THE BLOG

A Ransom Note From Your Coffee-Machine Is No Joke, But It's Not The Only Threat

06/04/2017 13:47 BST | Updated 06/04/2017 13:47 BST

Why have gadgets and devices suddenly become linked to cyber security and ransomware? Cyber criminals are not stupid - they are after your money, not the glory of hacking into your internet-connected coffee-maker or heating system.

It was a question addressed in a joint report from the UK's National Cyber Security Centre and National Crime Agency this month. Not only are cyber criminals more aggressive, say the authors, it is the proliferation of connected devices that is providing them with more doorways they can sneak through.

And instead of simply stealing money or information, many criminals find it easier and more profitable to encrypt your data and demand a ransom for releasing it back to you. The volume of these ransomware attacks has rocketed, with an estimated total cost to business of $1 billion. The perpetrators are also completely unsentimental and frequently target hospitals. It was only in January that England's largest NHS trust - Barts Health Trust - was hit with ransomware.

Even you or I, logging on to our laptops at home can suddenly be confronted by the dreaded skull-and-crossbones insignia and a demand for payment in bitcoin in return for release of our own data. Last year it was reckoned that householders in the UK paid out £4.5 million in ransoms.

Where is this all going? Does good security practice require me to forego the pleasure of firing up the office coffee machine for my high-voltage espresso with a click of a button on my laptop? Do I have to consider whether it is necessary for six people to control the heating or security systems from their phones? I'm afraid the answer may well be yes.
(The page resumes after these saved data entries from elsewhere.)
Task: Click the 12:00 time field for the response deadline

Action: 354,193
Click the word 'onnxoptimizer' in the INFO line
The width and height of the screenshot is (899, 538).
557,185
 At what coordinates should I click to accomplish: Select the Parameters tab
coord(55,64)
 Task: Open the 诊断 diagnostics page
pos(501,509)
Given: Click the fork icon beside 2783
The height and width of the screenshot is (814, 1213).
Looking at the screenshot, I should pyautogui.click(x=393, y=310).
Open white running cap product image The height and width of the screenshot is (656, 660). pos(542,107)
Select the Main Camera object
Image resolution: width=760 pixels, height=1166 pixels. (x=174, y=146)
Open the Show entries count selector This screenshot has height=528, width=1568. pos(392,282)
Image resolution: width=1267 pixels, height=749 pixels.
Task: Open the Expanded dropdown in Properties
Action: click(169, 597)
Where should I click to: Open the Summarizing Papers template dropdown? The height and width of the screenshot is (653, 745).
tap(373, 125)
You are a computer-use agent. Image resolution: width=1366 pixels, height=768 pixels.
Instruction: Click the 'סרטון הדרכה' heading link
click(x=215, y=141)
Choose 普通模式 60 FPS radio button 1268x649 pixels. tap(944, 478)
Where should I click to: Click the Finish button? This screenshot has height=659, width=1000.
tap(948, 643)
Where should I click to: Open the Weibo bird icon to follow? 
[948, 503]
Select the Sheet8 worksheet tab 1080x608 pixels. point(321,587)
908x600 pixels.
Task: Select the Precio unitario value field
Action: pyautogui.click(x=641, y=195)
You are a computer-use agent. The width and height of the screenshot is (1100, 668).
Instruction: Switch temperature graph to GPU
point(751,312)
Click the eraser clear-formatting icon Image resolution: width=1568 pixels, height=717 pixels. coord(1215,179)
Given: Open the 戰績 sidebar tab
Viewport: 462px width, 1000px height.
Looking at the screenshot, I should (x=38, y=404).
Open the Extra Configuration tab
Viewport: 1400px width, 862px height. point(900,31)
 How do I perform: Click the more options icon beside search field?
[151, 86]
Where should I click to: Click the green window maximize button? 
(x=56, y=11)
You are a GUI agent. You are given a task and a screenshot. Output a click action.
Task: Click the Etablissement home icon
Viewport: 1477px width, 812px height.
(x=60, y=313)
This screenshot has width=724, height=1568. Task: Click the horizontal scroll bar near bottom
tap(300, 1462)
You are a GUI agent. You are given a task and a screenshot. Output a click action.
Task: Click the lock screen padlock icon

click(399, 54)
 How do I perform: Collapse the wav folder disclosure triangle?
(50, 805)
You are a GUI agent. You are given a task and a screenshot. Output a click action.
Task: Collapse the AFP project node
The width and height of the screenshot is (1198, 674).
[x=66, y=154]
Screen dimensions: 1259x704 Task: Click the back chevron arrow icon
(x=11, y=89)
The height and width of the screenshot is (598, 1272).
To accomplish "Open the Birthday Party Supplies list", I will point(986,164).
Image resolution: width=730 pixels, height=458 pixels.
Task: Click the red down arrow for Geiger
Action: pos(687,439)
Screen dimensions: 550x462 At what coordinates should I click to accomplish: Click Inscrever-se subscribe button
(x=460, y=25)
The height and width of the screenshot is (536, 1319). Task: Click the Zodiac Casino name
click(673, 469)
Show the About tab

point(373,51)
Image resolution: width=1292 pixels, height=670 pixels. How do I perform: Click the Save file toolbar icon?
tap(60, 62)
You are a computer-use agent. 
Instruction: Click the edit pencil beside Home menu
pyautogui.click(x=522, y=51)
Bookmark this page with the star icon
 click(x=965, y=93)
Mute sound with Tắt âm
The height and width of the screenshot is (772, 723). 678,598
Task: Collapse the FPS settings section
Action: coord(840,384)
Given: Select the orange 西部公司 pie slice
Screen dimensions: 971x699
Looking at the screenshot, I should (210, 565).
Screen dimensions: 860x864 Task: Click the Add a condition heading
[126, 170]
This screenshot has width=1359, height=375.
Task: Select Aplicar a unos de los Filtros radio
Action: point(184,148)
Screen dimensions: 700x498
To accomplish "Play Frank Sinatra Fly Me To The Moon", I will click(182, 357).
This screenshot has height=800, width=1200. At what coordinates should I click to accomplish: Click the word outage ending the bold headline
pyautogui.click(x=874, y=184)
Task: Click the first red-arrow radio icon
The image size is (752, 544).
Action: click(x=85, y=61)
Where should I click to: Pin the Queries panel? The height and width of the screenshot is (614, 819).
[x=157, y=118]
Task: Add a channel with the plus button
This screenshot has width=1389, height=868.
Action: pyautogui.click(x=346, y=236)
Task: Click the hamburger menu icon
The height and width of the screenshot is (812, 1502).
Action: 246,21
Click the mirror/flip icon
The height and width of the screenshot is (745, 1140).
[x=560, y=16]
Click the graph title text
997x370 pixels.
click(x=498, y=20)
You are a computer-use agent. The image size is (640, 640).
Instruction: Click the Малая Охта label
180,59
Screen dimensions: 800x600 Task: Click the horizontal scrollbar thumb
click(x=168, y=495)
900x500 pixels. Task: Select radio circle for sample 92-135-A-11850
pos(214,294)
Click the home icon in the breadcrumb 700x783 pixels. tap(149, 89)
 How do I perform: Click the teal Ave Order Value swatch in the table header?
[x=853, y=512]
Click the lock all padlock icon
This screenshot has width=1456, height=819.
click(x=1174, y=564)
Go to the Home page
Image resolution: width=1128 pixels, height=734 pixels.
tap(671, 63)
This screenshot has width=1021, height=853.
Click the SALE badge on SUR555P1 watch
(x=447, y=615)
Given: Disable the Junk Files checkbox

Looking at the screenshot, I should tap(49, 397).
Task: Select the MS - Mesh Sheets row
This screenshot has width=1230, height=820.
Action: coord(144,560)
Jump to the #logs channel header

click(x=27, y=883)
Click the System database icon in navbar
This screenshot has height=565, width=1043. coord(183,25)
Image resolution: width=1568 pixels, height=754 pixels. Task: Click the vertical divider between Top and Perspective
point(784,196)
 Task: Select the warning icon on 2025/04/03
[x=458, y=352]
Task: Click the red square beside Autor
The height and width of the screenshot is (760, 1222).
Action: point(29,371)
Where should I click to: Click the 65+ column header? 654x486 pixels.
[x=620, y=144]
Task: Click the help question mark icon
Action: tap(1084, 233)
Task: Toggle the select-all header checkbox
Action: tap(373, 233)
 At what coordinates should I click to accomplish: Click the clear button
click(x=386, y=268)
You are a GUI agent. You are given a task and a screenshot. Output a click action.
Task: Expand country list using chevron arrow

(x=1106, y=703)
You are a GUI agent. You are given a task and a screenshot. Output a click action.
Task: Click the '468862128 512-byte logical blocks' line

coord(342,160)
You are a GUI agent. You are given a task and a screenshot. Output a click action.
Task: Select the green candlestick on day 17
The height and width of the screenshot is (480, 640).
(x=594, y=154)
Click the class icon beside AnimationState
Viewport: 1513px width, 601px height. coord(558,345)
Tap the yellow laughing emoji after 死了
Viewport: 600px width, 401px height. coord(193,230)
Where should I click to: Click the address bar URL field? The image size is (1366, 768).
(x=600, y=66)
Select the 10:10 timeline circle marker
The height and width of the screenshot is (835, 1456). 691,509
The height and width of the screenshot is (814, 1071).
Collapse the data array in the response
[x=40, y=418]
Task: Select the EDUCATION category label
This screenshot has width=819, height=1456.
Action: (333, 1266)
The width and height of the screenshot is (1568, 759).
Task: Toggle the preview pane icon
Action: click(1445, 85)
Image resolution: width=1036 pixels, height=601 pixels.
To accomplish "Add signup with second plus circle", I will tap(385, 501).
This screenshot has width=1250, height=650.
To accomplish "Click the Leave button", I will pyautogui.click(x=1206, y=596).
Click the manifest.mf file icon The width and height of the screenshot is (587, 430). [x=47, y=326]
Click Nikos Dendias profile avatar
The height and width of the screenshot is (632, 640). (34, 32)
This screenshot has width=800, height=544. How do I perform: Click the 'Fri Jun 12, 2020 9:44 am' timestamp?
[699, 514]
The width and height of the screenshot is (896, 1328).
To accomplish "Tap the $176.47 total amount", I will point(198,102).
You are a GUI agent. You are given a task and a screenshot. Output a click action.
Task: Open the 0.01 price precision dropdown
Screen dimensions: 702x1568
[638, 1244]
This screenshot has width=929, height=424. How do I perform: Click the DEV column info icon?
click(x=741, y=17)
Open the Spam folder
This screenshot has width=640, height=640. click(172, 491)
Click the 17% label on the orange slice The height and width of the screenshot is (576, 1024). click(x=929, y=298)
Criminals find everyday devices easier to hack into than computers. Internet-connected smoke detectors and air conditioning systems were not primarily designed with security in mind, and very often the default factory passwords are never re-set at installation. It means that once the device is compromised the ransomware has immediate access to the Wi-Fi connecting the device to your home laptop or office network. From that point it will seek out your data and slam the door shut behind it. Then you have to pay up if you want to see it again, whether it's photos of your holiday in the Cairngorms or your entire customer database.

Is the removal of internet connections from kettles all that is required to defeat the hackers and their ransom demands? Certainly not. Despite all the talk about connected kettles and fitness devices, the great majority of ransomware gains access to your server or hard drive when you do something you probably do every day - click open an ordinary file like a Word document or a pdf. Once you click away, malicious code hidden in the content or structure downloads the ransomware.

Just consider how many documents fly around from unknown sources. If you have a business and are recruiting, for example, you'll enjoy dozens of emailed CVs and covering letters from people you have never heard of (and may never wish to hear from again).

If we are to protect ourselves from ransomware we need to be smarter about what we let into our systems. Disconnect those risk-laden devices that do not have to be on your Wi-Fi network. If you do connect them, have the passwords changed. Be suspicious of the apps you download to your phone or tablet - check the reviews and make sure they are genuine and not doppelgangers created by criminals to record your keystrokes or open every gateway in your system.

It's important to avoid software applications that don't require updates, too. Almost all applications have some weak-points that become apparent with use and require remedial updates. And most importantly, think seriously about email security. Just because nothing untoward has happened, doesn't mean you can rely on traditional solutions like anti-virus, which has quickly become obsolete when dealing with the latest cyber threats.

We all need to set a new baseline for security and adopt new approaches and practices, because it is as clear as day that sticking with the old ways will not protect us from criminals with deviously-clever ransomware or poisoned files. Every potential gateway needs to be slammed shut in their faces.